Yesterday it backfired on me.
About a month ago, I scheduled a post for Monday that was a reprint of an article I wrote about something that was helping me cope with the loss of my father.
And then I forgot.
Right on schedule, it posted in the morning, and I didn’t realize it was up until later in the day. The timing couldn’t have been worse. I took it down. In light of the precious lives snuffed out in Newtown, Connecticut, the devastated families, friends, and community, and the heaviness of grief bearing down on the whole country, talking about what helps seems premature.
When Mary of Bethany was shattered by the death of her brother and by the fact that Jesus didn’t show up when they needed him most, Jesus didn’t try to use words. He didn’t explain. Didn’t try to cheer her up. Didn’t point out some silver lining to her pain.
Instead, Jesus entered her grief and simply wept with her.
The Apostle’s advice to “Weep with those who weep” contains a wealth of wisdom and the deepest kind of empathy anyone can offer. If you’ve ever lost a loved one, you know exactly what I mean.

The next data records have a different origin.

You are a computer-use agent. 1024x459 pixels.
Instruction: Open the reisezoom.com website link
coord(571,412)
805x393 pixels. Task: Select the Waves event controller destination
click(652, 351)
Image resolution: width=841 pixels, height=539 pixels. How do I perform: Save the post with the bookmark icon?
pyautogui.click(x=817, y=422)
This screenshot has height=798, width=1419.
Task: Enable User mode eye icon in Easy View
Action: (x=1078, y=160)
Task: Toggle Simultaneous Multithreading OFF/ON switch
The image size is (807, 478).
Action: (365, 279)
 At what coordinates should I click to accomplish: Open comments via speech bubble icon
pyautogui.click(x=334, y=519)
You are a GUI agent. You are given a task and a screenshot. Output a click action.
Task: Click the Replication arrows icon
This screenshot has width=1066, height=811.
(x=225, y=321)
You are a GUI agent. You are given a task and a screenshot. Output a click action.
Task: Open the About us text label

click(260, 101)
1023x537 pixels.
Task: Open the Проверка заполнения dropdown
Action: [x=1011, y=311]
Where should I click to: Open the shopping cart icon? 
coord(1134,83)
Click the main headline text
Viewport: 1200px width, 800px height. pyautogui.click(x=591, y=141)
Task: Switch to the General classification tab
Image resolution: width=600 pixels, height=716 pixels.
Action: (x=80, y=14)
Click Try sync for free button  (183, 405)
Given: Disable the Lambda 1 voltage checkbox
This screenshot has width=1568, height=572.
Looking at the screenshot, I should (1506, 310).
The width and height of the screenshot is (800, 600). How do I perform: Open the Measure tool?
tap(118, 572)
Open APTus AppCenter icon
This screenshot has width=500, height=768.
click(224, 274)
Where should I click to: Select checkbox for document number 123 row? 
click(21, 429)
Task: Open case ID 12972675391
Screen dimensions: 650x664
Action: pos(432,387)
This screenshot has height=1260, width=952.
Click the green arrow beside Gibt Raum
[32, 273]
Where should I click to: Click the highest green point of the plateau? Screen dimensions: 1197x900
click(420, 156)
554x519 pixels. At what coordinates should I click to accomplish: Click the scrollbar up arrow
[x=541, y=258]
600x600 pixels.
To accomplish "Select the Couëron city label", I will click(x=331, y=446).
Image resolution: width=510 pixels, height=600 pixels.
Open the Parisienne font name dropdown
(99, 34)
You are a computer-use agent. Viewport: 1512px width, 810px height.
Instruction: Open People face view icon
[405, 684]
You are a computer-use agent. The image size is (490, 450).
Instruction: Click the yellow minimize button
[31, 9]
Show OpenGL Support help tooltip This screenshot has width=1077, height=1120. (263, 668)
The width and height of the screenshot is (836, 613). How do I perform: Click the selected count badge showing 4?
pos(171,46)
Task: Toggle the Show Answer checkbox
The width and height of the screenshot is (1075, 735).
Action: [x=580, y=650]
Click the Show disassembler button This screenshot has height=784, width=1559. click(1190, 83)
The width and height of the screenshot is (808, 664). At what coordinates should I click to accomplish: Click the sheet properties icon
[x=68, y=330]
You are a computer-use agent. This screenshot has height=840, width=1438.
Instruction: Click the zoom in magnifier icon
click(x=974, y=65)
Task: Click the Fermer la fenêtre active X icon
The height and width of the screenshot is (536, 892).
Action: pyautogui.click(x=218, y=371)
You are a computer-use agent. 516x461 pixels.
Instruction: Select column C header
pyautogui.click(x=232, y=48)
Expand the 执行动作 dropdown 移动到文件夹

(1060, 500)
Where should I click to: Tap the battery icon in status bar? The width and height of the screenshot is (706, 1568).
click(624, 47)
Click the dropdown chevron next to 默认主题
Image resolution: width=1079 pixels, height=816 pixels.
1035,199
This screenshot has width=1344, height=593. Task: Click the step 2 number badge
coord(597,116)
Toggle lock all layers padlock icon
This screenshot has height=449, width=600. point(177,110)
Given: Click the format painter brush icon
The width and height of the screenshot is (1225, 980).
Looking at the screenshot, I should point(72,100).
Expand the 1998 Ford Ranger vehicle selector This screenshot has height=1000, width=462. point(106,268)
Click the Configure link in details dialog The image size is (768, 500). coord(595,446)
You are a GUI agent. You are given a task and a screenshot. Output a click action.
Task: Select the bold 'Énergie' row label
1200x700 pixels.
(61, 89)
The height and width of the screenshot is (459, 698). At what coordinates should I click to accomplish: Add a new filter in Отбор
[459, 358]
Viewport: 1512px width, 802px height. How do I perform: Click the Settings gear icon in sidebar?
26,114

To quote from a blog I wrote back in 2007 after we lost Frank’s brother Kelly James on Mount Hood,
“Grieving, I am learning, isn’t an event. It is a process. Right now I have no idea how long that process lasts. For some, I can imagine, it lasts a lifetime. But perhaps by following Jesus’ example we can find ways to allow the grieving to grieve and to be with them in their sorrow.”